The Life of a Ballot | The Source Weekly - Bend, Oregon

The Life of a Ballot

Once you vote, the hard work begins for the Deschutes County Clerk’s office

Mail-in voting allows voters a chance to research their candidates and vote in the comfort of their own homes—but it also affects the timeline for counties to process those ballots.

In Deschutes County, the county clerk's office is counting ballots for weeks before election day.

Although the process may seem mundane, it’s visibly exciting for everyone in the office. According to Deschutes County Clerk Nancy Blankenship, "there is an energy in here. When the people aren't in here, it's just not here."

click to enlarge The Life of a Ballot
Jaclyn Brandt
With Oregon's mail-in voting system, ballots come into the county clerk's office for weeks.
From the voter's hand to a completed vote, the life of a ballot is a complex one—but Blankenship's office had the process down to an art. The ballots make their way to the county clerk from drop sites around Deschutes County—and the mail. The first step is separating ballots into precincts and then verifying signatures by running them through a sorting machine.

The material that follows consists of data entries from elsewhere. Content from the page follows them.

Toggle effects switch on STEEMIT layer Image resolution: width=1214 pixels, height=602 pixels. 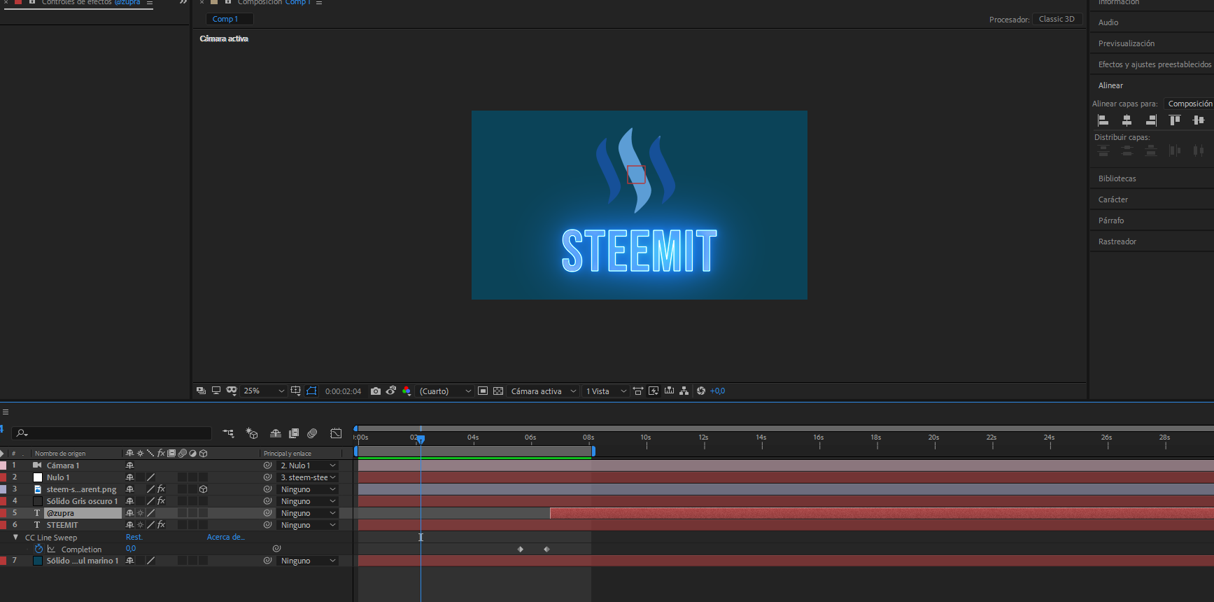coord(161,525)
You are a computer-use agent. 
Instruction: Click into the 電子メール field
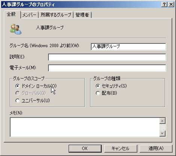coord(107,68)
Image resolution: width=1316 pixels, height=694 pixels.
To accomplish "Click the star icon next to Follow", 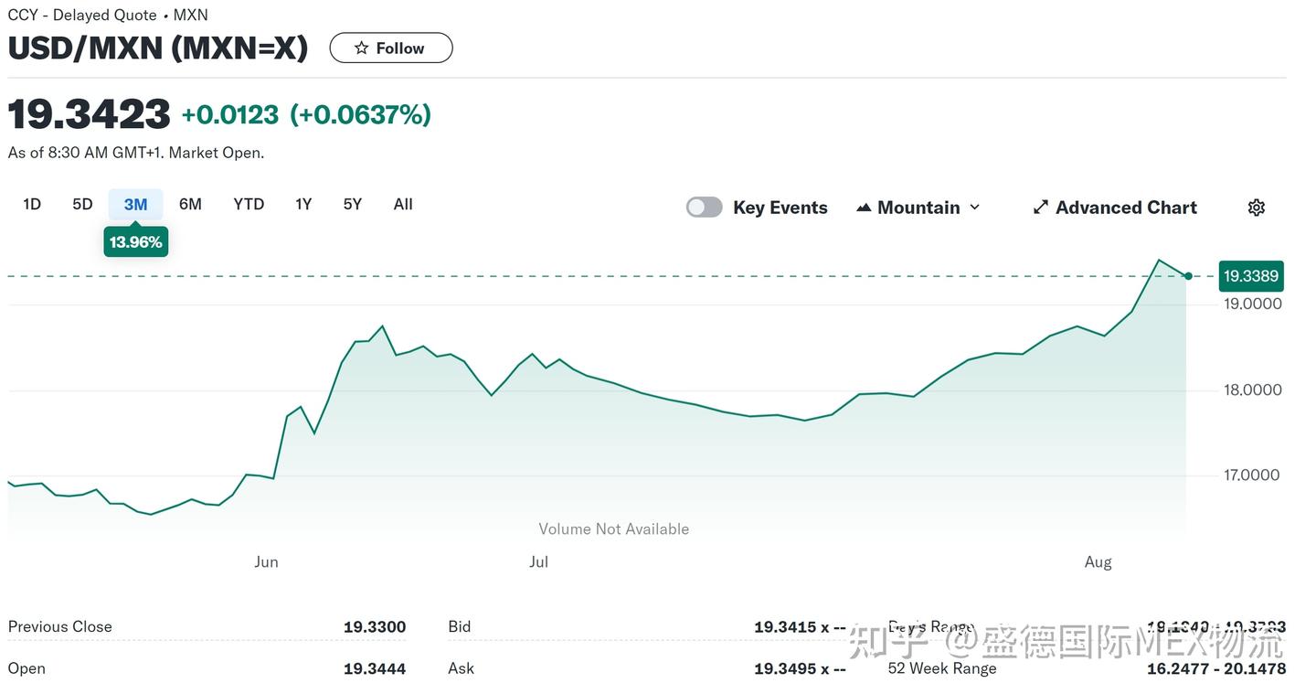I will [358, 48].
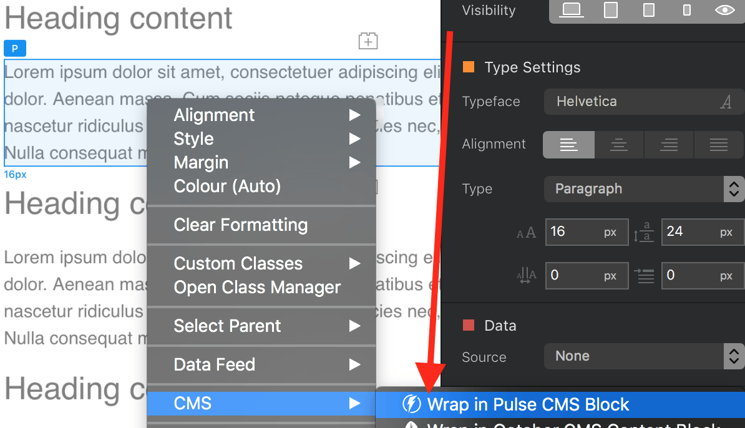Select Open Class Manager menu item
The width and height of the screenshot is (745, 428).
(257, 287)
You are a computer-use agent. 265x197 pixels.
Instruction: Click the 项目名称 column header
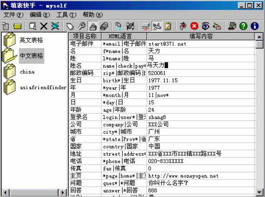click(84, 36)
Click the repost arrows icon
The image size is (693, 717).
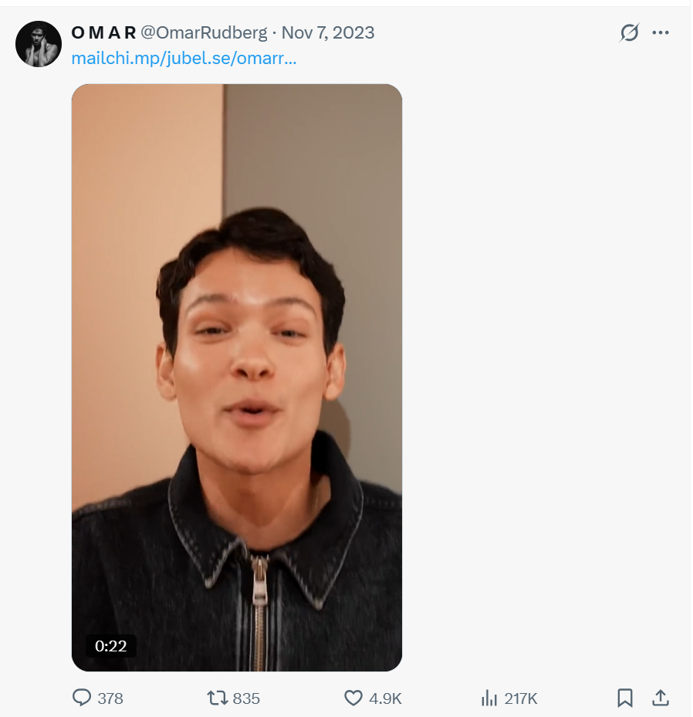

click to enlarge The Life of a Ballot
Jaclyn Brandt
Verifying signatures is just one part of the process a ballot goes through.
"It's going to take an image of the outside of the envelope and it's going to crop the signature," said Steve Dennison, elections supervisor at Deschutes County Clerk’s Office. "We're going to compare the signature that's on this envelope to what we have on file."

Those verifications are done manually. The machine sends the signature to a work station, where it brings it up next to the voter's signature, on file with the county. An employee manually compares the two signatures and marks any off that may be challenged.

"We're looking at style, not necessarily that they completed their whole name. They're either accepting them as good or challenging them as no good," said Blankenship. "Or if there's no signature, they're denoting that. And then it goes to a second level of review."

The ballots are run through again and the machine pulls out any challenged or blank signatures. The office then sends a letter or postcard to those voters. Those whose signatures are challenged or who leave their signature blank will have 14 days after the election to contact the clerk's office to verify their signature.

"Then at that point, the ballots will be sorted down at the precinct level," Dennison said. "That will help for auditing purposes, if you need to recount a certain contest they are isolated to these certain batches."

Before machines took over some of the tasks, every step was manual. Though things have changed, there’s still a surprising amount done manually.

The ballots are then sent to "the tables," an area for volunteers to open the ballots, count them and then separate them.

click to enlarge The Life of a Ballot
Jaclyn Brandt
Dozens of volunteers work counting ballots on Election Day.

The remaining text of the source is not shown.